Venture capital, as we know, contributes to the formation of startup companies. It’s thanks to venture capital—in addition to other funds, of course—that these startups move into the innovation life cycle, otherwise known as the period when a company starts to commercialize their product or idea. They play an important role for entrepreneurs, to be sure, but the actual details of what venture capital does might be a little bit of a mystery.
So how does venture capital work, exactly, and why is it so crucial to an entrepreneur looking to grow their startup, other than because it’s part of their seed money?
How Venture Capital Firms Make Money
It might seem like all venture capital firms do is invest money in other companies. Not the case. Venture capital firms provide management to the companies they are helping structure, which in turn brings in a management fee. The other part of their income is the carried interest. Venture capital firms invest in private companies. In turn, the venture capital firms receive partial ownership in the business.
The whole process to receive funding from a venture capital firm takes approximately six months, give or take, beginning with an introduction and slowly becoming more involved as trust is earned and a relationship established.
Why Venture Capital Helps
Venture capital funding isn’t the end-all, be-all when it comes to whether or not a startup will be a success, and nor should it be. But, it helps because it can still be a good indicator of potential, according to Sahil Khosla, and when spent appropriately, can move a startup effectively from one phase to another.
With the right venture capital firm, a startup gains stability and more opportunities for growth, be in the form of potential future partners or perhaps an enlarged network of colleagues.

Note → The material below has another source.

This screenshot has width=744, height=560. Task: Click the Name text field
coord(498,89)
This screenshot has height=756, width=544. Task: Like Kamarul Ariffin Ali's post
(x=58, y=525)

How Venture Capital Differs From Other Investments
It’s fair to wonder how venture capital is a different form of investment than say, private equity. After all, the two hold enough similarities that they appear alike. However, unlike private equity, venture capital firms will work with the industry rather than the specific company. Private equities invest in more established companies, but venture capital firms will invest in a new company in a strong industry. What’s more is, venture capital firms are involved in the operational structure of a company. They’re present from the beginning stages until the company is liquidated, acquired, or expands.